Malaga: Centre for Contemporary Art

Known as the CAC Malaga, this modern art museum is home to around 400 pieces which have been generously loaned by private art collectors. As well as its permanent instalments, the museum often benefits from temporary exhibitions to support budding Spanish artists. During your visit, look out for guest lectures and workshops for further learning experiences.


Valencia: Fallas of Valencia / Fallas Museum

The Fallas Festival in Valencia is a celebration of the arrival of spring, and involves the burning of wooden sculptures and impressive fireworks displays. The Fallas Museum pays homage to the history of the festival, and if you’re lucky enough to be visiting Valencia during March, you may just find yourself involved in some of the Fallas festivities!


4. The Language

Malaga: Larios Street

‘Calle Larios’ is one of the best ways to experience the native language during a visit to Malaga.
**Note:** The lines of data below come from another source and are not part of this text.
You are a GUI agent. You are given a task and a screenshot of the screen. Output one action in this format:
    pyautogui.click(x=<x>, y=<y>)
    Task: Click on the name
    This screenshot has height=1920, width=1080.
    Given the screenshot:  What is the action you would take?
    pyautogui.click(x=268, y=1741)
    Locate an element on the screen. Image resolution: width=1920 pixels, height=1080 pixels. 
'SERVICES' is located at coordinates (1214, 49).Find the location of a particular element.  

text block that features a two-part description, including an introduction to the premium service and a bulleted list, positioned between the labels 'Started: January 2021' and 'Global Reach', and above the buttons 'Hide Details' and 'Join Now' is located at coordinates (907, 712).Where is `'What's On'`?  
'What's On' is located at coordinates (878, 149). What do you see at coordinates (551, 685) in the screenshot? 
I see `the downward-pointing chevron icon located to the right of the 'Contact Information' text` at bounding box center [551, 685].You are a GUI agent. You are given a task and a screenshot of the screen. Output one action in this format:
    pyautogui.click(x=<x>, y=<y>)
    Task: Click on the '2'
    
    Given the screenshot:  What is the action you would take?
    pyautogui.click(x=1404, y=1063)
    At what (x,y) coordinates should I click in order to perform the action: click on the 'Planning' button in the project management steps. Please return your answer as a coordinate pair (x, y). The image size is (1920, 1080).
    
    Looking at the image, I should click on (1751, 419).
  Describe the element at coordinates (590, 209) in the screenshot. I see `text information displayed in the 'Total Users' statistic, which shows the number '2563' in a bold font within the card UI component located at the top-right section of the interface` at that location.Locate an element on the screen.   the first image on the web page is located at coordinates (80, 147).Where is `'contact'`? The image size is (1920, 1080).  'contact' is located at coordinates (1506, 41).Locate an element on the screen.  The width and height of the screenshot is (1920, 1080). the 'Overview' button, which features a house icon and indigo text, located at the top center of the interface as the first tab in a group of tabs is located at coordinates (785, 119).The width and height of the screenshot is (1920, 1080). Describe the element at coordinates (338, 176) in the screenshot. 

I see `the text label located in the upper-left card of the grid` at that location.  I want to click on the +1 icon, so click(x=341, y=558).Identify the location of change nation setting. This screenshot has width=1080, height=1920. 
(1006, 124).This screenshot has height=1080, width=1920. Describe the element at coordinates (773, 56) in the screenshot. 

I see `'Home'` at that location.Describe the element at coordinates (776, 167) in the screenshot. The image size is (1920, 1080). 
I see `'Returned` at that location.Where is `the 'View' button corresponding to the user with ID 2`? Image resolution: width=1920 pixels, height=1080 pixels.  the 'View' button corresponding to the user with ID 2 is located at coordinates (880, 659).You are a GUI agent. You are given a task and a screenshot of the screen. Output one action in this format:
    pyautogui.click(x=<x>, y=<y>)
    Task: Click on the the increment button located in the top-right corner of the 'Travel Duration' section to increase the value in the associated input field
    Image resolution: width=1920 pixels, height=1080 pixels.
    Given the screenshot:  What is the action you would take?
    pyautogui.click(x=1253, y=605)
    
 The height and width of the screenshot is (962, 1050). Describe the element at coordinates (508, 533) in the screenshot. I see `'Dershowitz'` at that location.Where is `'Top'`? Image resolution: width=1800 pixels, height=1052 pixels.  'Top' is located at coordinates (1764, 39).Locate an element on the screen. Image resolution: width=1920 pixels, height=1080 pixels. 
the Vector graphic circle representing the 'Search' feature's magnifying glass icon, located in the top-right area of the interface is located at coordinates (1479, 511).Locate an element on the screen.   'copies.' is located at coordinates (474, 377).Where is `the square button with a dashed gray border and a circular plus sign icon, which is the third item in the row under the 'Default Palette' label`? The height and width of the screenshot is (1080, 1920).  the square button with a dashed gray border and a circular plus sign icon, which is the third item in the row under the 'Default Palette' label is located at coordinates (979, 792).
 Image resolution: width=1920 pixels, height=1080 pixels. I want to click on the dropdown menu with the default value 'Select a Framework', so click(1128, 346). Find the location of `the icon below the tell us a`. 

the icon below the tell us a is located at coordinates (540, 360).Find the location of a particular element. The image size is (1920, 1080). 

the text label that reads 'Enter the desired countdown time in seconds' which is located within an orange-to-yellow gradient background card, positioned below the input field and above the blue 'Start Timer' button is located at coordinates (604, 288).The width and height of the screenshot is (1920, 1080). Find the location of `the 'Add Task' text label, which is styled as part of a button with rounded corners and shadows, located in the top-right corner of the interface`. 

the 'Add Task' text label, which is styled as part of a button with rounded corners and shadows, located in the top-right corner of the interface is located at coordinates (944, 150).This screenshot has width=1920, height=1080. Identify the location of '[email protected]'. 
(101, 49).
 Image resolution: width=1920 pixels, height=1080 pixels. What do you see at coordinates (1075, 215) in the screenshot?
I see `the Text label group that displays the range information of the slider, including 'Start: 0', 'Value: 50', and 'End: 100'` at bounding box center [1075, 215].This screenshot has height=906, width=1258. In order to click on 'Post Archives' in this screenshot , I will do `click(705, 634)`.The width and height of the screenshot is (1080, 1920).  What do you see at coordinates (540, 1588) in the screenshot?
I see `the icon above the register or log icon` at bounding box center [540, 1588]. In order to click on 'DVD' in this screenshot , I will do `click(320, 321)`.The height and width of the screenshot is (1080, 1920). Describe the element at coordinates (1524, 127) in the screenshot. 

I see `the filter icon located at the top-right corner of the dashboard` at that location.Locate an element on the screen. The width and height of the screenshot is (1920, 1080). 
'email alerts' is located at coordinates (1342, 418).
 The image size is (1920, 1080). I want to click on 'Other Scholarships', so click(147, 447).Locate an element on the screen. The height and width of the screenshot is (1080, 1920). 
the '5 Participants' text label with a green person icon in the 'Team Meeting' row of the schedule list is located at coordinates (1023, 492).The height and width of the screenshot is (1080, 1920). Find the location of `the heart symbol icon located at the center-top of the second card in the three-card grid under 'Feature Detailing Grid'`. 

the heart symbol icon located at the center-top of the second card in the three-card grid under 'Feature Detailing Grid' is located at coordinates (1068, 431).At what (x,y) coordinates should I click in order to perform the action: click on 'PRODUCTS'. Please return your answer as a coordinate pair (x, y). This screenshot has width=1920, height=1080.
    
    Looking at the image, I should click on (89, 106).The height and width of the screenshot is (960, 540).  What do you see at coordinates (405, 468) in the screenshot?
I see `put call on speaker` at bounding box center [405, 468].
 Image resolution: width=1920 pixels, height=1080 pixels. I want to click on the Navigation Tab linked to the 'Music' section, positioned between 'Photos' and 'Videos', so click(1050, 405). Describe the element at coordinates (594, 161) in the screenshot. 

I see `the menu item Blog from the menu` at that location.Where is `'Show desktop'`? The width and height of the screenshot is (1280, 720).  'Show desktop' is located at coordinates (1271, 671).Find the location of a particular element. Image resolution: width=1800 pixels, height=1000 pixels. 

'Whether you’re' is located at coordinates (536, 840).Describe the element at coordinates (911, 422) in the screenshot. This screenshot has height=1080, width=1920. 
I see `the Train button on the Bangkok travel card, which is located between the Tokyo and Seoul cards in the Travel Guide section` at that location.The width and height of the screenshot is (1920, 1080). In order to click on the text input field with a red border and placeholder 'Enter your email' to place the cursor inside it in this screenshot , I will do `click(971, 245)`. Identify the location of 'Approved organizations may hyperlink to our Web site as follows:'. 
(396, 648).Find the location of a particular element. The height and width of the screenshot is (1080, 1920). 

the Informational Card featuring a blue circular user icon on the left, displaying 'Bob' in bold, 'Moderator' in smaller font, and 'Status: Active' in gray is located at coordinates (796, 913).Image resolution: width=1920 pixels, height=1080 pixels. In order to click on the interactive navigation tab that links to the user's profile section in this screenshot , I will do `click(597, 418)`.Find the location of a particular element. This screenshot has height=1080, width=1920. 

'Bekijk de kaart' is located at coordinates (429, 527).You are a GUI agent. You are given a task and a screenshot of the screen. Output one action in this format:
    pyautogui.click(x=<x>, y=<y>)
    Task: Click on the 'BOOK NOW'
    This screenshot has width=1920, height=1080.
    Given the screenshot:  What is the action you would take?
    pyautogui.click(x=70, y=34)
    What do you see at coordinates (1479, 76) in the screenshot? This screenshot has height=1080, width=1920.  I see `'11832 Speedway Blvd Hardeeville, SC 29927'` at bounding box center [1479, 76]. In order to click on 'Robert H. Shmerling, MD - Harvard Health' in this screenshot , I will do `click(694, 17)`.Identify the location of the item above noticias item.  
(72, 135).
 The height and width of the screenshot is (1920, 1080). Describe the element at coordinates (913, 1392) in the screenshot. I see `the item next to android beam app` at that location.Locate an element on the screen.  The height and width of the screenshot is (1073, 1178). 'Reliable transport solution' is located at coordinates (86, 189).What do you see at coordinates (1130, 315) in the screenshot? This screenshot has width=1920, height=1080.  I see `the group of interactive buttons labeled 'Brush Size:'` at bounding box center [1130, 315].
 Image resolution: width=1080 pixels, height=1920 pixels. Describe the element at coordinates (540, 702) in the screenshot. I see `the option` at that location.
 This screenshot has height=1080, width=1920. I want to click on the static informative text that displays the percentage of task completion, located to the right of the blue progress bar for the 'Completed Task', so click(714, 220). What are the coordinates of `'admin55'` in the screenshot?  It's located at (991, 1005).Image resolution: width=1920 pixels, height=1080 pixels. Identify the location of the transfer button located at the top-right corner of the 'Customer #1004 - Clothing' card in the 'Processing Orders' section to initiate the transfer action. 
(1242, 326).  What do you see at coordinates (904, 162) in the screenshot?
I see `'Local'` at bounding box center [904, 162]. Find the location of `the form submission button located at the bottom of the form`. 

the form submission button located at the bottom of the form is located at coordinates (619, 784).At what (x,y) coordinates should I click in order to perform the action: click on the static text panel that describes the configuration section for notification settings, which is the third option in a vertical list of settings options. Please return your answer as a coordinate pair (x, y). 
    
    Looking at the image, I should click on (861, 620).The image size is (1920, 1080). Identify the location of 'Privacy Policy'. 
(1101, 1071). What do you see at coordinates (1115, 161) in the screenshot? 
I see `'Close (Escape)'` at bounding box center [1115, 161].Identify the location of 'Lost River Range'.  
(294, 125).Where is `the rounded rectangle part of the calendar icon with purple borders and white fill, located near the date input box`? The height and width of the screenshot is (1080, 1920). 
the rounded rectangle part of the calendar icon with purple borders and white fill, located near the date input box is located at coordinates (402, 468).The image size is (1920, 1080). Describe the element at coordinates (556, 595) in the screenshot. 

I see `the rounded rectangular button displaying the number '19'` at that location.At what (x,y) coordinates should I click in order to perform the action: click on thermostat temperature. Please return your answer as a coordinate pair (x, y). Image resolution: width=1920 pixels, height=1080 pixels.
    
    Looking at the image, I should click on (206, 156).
The time of year you visit will determine what you see, as Larios Street’s appearance changes with the seasons, therefore becoming known for its bustling atmosphere and cultural significance. A shopper’s paradise, this is the place for browsing the boutiques and practicing your Spanish with local retailers.


Valencia: Valencia Central Market

Soak up the surrounding architecture and experience authentic Mediterranean life at Valencia’s Central Market. Take in the colours, flavours and aromas of the 1,200 stalls, bursting with fresh produce including fruit, veg and seafood. You’ll hear many new and familiar phrases here, with a chance to chat to lots of Spanish market vendors.


5. The Food

Malaga: La Tarara de Miguel

Offering a selection of traditional Mediterranean dishes including tapas, seafood and grilled meat, this restaurant in Benalmadena has been described as a hidden gem. Food is made from fresh, local ingredients and the friendly atmosphere gives a taste of real Spanish culture.


Valencia: Restaurante Navarro

With a menu boasting a variety of authentic food such as paella and Spanish sausages, this restaurant is very popular with locals and tourists alike. Restaurante Navarro is a friendly, family-run business which has been passed down through the generations, making it very deserving of its many 5-star reviews.